More than just location, the Priest’s playstyle would differ as well. With a Knight, they may focus on staying back, healing the Knight and debuffing monsters. However, put the same Priest with a Wizard, and they suddenly have an entirely new playstyle presented to them. Now, they are focused on drawing monster aggression to themselves and putting casting buffs on the Wizard.
These type of little differences manifest themselves in ways all over a game and add up to an experience that truly sets apart players, classes, and builds.
A quick point I want to make – since MMORPGs are largely played with friends or guildmates, and since people have different schedules, quest-based games can be a major pain in the ass if you want to play with a consistent group of people.

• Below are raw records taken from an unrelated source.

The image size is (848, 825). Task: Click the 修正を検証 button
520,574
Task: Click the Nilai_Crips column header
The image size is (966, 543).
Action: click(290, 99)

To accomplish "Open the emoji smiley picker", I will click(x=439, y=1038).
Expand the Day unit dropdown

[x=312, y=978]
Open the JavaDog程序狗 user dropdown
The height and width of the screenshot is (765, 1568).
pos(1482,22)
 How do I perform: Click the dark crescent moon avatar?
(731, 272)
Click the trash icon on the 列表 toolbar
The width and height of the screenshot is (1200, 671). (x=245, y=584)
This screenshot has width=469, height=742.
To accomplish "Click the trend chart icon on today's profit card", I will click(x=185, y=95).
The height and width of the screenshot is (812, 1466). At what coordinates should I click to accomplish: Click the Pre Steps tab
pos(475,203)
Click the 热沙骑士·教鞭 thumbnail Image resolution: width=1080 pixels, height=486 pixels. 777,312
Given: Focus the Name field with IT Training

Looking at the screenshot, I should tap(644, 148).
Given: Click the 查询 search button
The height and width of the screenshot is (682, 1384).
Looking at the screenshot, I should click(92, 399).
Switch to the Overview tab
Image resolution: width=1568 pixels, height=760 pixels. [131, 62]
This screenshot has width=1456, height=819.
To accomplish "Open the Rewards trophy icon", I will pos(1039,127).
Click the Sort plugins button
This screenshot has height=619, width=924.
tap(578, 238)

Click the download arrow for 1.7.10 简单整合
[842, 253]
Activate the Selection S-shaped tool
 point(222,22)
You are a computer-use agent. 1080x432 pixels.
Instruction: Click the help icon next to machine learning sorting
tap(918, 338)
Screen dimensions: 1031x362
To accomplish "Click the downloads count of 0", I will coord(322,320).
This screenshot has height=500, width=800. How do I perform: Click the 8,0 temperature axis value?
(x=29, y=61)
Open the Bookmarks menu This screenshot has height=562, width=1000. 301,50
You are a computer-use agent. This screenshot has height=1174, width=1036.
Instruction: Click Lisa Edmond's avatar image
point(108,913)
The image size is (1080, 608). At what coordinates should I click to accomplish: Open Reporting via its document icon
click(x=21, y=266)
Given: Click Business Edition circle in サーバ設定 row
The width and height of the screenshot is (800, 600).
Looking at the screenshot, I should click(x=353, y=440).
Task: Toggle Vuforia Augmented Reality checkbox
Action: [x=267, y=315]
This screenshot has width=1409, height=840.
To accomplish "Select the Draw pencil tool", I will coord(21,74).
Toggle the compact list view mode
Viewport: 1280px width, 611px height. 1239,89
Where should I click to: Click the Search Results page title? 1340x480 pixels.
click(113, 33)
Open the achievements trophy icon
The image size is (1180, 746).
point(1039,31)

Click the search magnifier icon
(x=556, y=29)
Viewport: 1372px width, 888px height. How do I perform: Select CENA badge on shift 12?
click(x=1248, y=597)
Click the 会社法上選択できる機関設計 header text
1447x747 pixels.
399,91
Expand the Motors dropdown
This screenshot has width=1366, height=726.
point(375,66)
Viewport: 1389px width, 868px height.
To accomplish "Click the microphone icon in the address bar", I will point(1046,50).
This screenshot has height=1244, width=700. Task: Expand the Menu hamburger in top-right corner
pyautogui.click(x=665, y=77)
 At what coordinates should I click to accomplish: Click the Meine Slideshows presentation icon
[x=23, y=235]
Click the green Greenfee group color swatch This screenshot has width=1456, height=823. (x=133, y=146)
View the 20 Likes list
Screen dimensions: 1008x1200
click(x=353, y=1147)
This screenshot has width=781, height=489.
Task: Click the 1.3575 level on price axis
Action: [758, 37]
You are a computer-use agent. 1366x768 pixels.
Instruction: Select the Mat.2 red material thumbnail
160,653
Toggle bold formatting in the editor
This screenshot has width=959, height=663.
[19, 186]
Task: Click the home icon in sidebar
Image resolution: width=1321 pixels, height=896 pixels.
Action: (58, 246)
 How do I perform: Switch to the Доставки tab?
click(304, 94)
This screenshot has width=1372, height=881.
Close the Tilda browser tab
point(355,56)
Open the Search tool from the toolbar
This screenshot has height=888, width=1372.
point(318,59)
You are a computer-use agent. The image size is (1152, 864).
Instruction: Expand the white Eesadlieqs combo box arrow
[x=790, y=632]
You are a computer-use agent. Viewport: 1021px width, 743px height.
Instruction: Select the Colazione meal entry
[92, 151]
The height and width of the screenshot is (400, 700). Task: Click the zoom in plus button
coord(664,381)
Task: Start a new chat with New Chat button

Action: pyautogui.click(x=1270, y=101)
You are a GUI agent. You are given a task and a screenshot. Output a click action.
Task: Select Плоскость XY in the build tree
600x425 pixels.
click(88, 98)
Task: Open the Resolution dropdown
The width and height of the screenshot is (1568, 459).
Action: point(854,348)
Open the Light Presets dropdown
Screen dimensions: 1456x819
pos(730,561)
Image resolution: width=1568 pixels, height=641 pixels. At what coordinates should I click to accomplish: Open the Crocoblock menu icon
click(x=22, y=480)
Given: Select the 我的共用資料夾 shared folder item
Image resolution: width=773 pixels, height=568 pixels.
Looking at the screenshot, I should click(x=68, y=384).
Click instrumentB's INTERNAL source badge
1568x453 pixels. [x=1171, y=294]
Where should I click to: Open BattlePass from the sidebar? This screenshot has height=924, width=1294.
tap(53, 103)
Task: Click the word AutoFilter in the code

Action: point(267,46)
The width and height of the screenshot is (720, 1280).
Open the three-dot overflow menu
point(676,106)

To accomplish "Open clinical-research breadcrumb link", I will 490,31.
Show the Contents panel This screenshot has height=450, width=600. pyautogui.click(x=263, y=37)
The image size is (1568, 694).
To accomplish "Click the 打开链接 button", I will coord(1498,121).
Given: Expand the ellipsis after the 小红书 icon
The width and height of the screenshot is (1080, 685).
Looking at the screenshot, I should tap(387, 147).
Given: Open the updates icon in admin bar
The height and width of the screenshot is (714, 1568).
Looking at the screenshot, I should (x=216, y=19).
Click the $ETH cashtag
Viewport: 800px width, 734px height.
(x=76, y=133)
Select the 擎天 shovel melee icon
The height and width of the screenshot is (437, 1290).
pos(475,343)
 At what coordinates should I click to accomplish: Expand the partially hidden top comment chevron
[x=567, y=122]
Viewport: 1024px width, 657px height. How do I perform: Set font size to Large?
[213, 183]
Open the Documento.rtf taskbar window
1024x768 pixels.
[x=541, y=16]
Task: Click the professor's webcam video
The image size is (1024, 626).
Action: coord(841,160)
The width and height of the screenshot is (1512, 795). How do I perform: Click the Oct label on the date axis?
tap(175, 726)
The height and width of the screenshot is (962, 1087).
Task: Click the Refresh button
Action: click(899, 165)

Because you typically have to clear quests in a certain order, if your friends are not online, you have to progress ahead of them. Then when they log back on, you’re further along in the chain than they are – so if you party with them, you’re backtracking and essentially wasting your own time, since you aren’t receiving quest rewards. It gets especially bad if someone cannot play for a few days at a time, or if they want to make a new class… a large list of other problems arise that ultimately boil down to logistics killing fun.
Did I mention that managing 20 different quests, each to collect some random item or kill 10 monsters, is unfun and stupid? Because it is. Regarding “quest management”, in most quest-based games there’s a limit on how many quests you can pick up at once (WHY!?), so you have to start dropping ones that you skipped or can’t complete right now… it’s a nonsensical mess of a design that I’ll never fully understand.
Meanwhile, in a more open game, you just kill monsters and don’t worry about managing the massive blobs of text on your UI. This means that, if someone leaves for a week, you can just… keep killing monsters. Then when they return, you can… just kill monsters with them again. Cool, huh?